Cessation des accords, engagements unilatéraux et usages existants et ayant le même objet

Les parties conviennent que le présent accord se substitue en intégralité à toute pratique, usage, engagement unilatéral ou accord atypique antérieur à sa date d’entrée en vigueur et ayant le même objet.

Durée et entrée en vigueur de l'accord

Le présent accord est conclu pour une durée indéterminée.

Il prendra effet à partir du jour qui suit son dépôt auprès du service compétent.

Révision de l’accord

Le présent accord pourra être révisé selon les formes prescrites par les dispositions légales en vigueur.

Dénonciation de l’accord

Le présent accord pourra être dénoncé selon les formes prescrites par les dispositions légales en vigueur (avec au préalable le respect, au regard des dispositions légales en vigueur à date, d’un délai de préavis de trois mois).

Le présent accord ne pourra pas faire l’objet d’une dénonciation partielle.

Notification, dépôt et publicité

Il sera ensuite déposé sur la plateforme de télé procédure Télé Accords et remis au greffe du conseil de prud'hommes de Bobigny.

Un exemplaire sera établi pour chaque partie.

Enfin, en application des articles R. 2262-1, R. 2262-2 et R. 2262-3 du code du travail, il sera transmis aux représentants du personnel. Un exemplaire de cet accord sera mis à disposition sur le serveur commun de la société WORLDNET. Un avis sera communiqué par tout moyen aux salariés les informant de la signature de cet accord, précisant où ce texte sera tenu à leur disposition sur leur lieu de travail ainsi que les modalités leur permettant de le consulter pendant leur temps de présence.

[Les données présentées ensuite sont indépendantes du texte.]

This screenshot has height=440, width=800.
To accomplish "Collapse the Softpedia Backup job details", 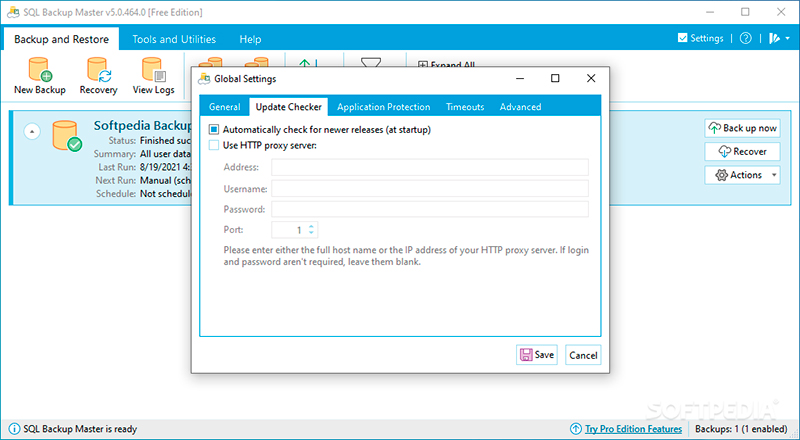I will (x=32, y=130).
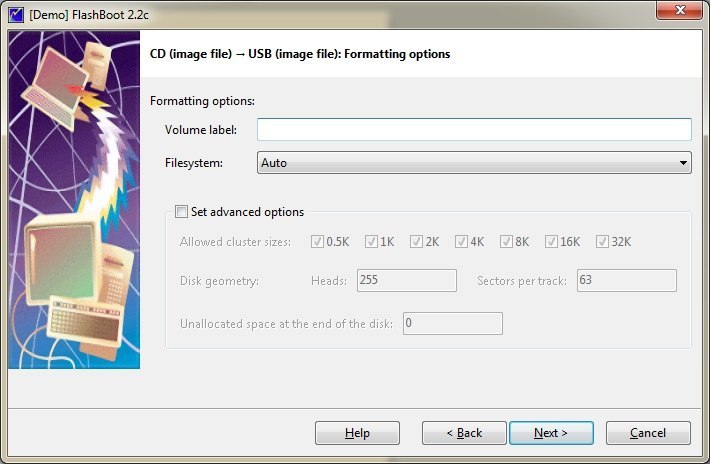Toggle the 16K cluster size checkbox
Image resolution: width=710 pixels, height=464 pixels.
point(551,242)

Fait à Saint-Denis, le 7 octobre 2021, (en 4 exemplaires originaux)

Pour la Société WORLDNET

X (*)

Pour le comité social et économique

X

Pour le comité social et économique

X

(*) Faire précéder la signature de la mention manuscrite "lu et approuvé" – parapher chaque page de l’accord


  1. Le poste de Superviseur des Opérations du matin peut être télétravaillé à la différence du poste de Superviseur des Opérations de l’après-midi du fait du nombre d’interactions beaucoup plus important pour le second avec les chauffeurs, et la supervision des tâches dites de bagging up ou réemballage faites au sein de l’entrepôt

  2. Par exemple, sans que la liste ne soit exhaustive, le festival de Cannes, etc.

  3. Jour de repos de toute nature : jours de congés payés, jours de repos supplémentaires pour les salariés en forfait en jours, etc.